ILLINOIS ENERGY TRANSFORMATION #29: When Nuclear Power Meets War
ILLINOIS ENERGY TRANSFORMATION #29:
When Nuclear Power Meets War
Feb. 24, 2022
As I write this, the World is greeted with the news that Russia has invaded Ukraine. The feeling in my stomach is the same as I had when I watched the Fukushima reactors in Japan explode in early March, 2011. It comes from thinking and remembering the people I met in Kyiv in 2006 at the 20th anniversary of the Chornobyl (Ukrainian spelling) disaster conference NEIS helped plan; the beauty of old, historic Kyiv; the memory of St. Andrew’s Church (my favorite of the many old ones, even better than St. Sophia and St. Michael.) – and how all of these are now in grave danger.
While Putin’s claims of national security and alleged ethnic and historical connections get much of the attention as pretexts for the invasion, it is important to pay attention to the role that energy also plays in the current situation.
Ukraine’s and Europe’s reliance on Russian natural gas has demonstrated the extent to which a nation can hold others hostage by constraining supply. This fact has led historically to tensions between Ukraine and Russia when the later initiated curtailment of gas supply during winter a number of years back. It has also accounted for Germany’s delayed and muted response to Russia’s build-up to the recent invasion.
On Feb. 22, 2022) Sen. Bernie Sanders’ statement on the Russian invasion made this very important point:
“…Finally, in the longer term, we must invest in a global green energy transition away from fossil fuels, not only to combat climate change, but to deny authoritarian petrostates the revenues they require to survive.”
Authoritarian petrostates. Like Russia. And Saudi Arabia. And…
Sanders has long been a champion of the green energy transformation needed. However, some – mostly opportunistic nuclear marketers – would then suggest that nuclear power play a role in this transformation.
Events in Ukraine right now argue in no uncertain terms how breathtakingly dumb that would be.
As I write this, CNN published this account:
“Ukraine’s Ambassador to the United States, Oksana Markarova, echoed Zelensky's earlier remarks that Russian forces had attempted to seize control of the Chernobyl Nuclear Power Plant, adding that the Ukrainian National Guard is working to protect the nuclear plant from attack. [NOTE: later, AP reported that they succeeded in taking over. –DK]

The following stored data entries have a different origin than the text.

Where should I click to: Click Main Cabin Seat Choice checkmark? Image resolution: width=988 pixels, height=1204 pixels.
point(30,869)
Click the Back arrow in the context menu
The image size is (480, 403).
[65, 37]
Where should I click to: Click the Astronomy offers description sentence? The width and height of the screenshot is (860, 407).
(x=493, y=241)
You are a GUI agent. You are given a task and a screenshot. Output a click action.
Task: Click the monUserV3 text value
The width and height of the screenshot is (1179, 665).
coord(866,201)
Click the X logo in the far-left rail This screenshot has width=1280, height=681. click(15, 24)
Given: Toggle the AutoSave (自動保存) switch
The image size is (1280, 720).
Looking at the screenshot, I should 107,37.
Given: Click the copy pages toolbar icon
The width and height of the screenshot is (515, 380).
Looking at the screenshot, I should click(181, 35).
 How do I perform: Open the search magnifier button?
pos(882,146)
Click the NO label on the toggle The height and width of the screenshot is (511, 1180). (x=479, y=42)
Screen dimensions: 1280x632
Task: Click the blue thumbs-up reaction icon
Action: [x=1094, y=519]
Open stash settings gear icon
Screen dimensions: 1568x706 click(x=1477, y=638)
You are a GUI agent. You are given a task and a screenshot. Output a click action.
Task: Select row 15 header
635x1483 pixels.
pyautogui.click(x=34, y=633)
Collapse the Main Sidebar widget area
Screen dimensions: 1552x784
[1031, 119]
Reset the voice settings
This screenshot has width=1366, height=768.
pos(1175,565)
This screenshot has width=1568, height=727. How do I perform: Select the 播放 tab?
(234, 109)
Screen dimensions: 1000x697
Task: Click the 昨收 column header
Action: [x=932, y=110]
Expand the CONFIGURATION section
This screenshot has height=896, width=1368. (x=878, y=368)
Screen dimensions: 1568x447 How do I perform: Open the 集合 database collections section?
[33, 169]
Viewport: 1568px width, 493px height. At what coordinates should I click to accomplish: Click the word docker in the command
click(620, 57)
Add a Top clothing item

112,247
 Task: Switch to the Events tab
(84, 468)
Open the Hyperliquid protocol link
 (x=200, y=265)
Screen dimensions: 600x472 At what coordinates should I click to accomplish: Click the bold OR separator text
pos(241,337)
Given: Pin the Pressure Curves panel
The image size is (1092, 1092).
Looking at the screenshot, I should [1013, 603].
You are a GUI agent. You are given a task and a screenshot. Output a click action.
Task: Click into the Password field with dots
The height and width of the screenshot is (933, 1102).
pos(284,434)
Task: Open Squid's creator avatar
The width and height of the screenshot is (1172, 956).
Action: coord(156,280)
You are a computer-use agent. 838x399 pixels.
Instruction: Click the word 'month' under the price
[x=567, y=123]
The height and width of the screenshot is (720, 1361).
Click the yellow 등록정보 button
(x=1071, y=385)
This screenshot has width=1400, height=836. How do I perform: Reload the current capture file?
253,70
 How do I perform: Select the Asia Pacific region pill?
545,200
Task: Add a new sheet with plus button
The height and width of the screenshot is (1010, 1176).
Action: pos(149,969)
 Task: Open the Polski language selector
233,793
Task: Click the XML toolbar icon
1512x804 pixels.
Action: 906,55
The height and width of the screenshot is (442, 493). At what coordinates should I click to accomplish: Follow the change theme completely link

“They made an attempt to seize the Chernobyl nuclear power station, and the fight is going right there with the Ukrainian National Guard protecting the Chernobyl station from the attack,” Markarova said during a press briefing.
“For the first time since the Chernobyl nuclear disaster — after which Ukraine has been protecting, together with our European and American friends and allies, the world from another nuclear disaster — we have to defend it again from the Russian forces,” she added.”
A Facebook account stated,
“CNN confirming, from several sources of Ukrainian officials at the Chernobyl station and in Kiev, that the Russian Troops have seized the Chernobyl Nuclear Power Plant. The Chernobyl exclusion zone management spokesperson told CNN “when I came into the office today, in the morning, it turned out that the nuclear power plant management had all left so there was no one to give instructions or defend it.” #Chernobyl
Later the Associated Press wrote,
“…Ukrainian authorities did not know the current condition of the facilities at Chernobyl, the site of the world's worst nuclear disaster…. A Ukrainian official said Russian shelling hit a radioactive waste repository and an increase in radiation levels was reported…. It was not immediately possible for experts to access the repository to assess damage before Russian forces overtook the site.”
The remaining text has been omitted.